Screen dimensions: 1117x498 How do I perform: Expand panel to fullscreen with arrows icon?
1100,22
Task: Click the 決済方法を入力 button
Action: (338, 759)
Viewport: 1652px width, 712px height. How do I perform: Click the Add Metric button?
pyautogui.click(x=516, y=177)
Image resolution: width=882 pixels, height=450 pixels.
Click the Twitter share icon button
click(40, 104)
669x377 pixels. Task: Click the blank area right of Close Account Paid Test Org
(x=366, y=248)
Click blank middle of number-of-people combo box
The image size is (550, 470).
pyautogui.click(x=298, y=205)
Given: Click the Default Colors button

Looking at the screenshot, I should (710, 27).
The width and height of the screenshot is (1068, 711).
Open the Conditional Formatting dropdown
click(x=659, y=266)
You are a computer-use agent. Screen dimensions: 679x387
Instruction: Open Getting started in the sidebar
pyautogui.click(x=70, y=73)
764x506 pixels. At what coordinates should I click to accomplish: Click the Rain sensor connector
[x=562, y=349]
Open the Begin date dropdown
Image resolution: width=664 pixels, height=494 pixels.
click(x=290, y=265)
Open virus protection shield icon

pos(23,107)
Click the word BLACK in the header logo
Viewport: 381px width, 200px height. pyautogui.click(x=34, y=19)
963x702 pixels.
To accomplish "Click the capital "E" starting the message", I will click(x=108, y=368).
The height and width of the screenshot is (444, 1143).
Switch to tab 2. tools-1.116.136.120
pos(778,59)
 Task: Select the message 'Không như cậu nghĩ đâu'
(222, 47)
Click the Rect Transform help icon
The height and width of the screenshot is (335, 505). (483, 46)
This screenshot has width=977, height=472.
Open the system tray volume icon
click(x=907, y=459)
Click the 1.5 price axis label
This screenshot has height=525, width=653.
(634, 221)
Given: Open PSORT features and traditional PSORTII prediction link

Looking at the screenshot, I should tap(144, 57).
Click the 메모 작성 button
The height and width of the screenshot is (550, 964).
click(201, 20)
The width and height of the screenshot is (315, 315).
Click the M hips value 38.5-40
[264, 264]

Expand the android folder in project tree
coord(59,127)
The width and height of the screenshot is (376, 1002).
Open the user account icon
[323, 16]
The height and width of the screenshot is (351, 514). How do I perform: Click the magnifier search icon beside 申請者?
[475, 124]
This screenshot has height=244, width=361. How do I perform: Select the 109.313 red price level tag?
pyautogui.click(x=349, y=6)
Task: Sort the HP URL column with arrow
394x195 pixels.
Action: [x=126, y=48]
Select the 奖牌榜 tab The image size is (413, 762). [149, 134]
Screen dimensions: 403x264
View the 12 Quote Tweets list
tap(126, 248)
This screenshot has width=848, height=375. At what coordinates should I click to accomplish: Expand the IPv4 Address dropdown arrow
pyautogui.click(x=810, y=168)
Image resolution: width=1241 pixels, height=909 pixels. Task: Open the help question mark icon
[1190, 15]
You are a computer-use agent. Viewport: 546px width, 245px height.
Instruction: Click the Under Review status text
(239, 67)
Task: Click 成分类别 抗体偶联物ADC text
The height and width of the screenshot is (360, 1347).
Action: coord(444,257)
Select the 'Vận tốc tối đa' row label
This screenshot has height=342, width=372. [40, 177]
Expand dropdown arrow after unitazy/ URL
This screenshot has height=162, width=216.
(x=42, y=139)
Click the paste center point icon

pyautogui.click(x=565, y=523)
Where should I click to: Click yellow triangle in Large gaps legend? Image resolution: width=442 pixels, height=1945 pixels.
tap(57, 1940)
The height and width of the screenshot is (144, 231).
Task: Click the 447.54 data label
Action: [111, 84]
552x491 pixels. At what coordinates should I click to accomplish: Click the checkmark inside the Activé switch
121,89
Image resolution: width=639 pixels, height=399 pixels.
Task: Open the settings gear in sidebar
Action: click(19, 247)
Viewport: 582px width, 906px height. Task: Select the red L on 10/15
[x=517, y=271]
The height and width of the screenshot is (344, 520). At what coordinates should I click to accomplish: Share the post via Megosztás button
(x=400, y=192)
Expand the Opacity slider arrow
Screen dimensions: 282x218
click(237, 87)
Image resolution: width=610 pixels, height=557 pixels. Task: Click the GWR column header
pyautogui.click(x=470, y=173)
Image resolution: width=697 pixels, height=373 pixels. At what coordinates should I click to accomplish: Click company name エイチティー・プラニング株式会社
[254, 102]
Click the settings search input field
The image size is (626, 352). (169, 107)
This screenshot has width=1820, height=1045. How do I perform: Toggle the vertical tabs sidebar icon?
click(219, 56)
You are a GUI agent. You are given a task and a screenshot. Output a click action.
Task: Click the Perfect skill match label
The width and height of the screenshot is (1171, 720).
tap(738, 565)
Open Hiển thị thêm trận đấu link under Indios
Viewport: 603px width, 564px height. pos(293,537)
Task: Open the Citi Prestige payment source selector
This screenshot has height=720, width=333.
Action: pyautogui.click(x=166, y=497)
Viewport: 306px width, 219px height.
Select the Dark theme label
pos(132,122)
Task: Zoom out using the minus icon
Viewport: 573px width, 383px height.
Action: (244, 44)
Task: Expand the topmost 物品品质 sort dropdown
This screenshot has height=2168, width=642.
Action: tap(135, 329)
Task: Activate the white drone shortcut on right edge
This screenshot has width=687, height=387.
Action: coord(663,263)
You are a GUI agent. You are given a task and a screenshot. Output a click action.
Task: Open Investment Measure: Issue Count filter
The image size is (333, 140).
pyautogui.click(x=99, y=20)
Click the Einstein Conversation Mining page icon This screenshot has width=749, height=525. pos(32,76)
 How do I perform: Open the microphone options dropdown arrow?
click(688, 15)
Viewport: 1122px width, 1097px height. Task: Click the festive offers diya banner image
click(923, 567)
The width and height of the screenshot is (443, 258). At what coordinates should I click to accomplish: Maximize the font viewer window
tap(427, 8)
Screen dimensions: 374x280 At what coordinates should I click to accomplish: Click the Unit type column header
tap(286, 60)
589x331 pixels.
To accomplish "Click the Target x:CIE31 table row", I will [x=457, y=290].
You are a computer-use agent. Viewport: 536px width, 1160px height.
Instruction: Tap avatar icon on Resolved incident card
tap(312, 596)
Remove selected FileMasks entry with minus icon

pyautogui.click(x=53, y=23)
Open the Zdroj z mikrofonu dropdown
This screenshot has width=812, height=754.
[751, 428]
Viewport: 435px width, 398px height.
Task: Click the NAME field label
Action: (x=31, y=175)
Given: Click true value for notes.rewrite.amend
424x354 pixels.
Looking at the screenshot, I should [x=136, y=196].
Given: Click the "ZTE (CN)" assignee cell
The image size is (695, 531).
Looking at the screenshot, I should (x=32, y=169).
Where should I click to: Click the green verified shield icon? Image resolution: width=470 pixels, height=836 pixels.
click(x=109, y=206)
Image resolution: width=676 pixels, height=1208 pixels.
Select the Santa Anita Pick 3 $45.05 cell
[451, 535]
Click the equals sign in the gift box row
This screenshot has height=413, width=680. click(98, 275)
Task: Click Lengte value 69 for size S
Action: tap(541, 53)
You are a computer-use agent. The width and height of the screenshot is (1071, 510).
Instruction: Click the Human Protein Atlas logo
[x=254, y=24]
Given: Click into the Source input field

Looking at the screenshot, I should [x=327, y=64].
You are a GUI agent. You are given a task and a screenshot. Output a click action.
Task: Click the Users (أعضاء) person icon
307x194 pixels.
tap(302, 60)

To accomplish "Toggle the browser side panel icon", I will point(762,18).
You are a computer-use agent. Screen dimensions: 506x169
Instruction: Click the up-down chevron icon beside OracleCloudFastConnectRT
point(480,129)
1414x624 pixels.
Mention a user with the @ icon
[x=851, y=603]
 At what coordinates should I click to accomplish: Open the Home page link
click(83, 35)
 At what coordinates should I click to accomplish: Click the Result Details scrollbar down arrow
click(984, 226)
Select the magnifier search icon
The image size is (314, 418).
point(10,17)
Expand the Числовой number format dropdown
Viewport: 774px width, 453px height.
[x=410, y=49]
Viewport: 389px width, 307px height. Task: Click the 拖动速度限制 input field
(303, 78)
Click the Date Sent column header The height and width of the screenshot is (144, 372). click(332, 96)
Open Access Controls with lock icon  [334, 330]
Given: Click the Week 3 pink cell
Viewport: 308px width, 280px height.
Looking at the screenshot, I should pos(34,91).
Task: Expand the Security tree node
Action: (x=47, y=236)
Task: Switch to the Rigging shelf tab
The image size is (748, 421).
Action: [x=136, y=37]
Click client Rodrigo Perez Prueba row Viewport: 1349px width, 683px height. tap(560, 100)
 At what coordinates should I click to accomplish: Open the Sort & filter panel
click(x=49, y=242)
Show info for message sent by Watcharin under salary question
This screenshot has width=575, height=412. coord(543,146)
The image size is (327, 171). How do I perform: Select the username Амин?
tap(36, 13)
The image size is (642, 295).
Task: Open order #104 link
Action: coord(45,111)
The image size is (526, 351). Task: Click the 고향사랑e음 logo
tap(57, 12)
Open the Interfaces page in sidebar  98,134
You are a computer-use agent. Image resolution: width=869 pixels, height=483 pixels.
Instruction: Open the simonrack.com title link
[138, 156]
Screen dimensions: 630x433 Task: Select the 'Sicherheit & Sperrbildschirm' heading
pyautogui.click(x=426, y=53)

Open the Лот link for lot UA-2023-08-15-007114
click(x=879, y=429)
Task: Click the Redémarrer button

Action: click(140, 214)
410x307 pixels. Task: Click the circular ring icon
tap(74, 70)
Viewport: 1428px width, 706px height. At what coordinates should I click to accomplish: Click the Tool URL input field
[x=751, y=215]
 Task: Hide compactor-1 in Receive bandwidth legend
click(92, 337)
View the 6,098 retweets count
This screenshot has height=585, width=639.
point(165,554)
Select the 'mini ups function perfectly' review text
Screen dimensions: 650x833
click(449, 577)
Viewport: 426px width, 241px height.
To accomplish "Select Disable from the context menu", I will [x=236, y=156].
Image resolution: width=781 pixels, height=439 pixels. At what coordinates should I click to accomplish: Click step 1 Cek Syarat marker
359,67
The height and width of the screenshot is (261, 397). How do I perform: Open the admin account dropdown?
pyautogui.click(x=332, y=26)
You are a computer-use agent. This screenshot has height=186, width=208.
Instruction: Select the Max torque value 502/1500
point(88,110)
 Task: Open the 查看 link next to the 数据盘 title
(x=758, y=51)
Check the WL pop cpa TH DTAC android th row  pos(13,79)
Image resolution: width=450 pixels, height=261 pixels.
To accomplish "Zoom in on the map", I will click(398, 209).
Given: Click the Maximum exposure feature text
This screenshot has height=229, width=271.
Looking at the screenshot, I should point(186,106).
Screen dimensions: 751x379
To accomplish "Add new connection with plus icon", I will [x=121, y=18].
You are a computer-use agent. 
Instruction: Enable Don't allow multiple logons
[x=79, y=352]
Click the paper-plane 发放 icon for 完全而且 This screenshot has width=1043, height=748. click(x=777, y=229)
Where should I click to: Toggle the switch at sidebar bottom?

────────────────────

EXERCISE DIRECTIONS: Please copy out each line of the material that contains the string "agent".

EXERCISE OUTPUT:
You are a computer-use agent. Screen dimensions: 679x387
You are a computer-use agent. Viewport: 546px width, 245px height.
You are a GUI agent. You are given a task and a screenshot. Output a click action.
You are a GUI agent. You are given a task and a screenshot. Output a click action.
You are a computer-use agent. Viewport: 536px width, 1160px height.
You are a computer-use agent. The width and height of the screenshot is (1071, 510).
You are a GUI agent. You are given a task and a screenshot. Output a click action.
You are a computer-use agent. Screen dimensions: 506x169
You are a computer-use agent. Image resolution: width=869 pixels, height=483 pixels.
You are a computer-use agent. This screenshot has height=186, width=208.
You are a computer-use agent. 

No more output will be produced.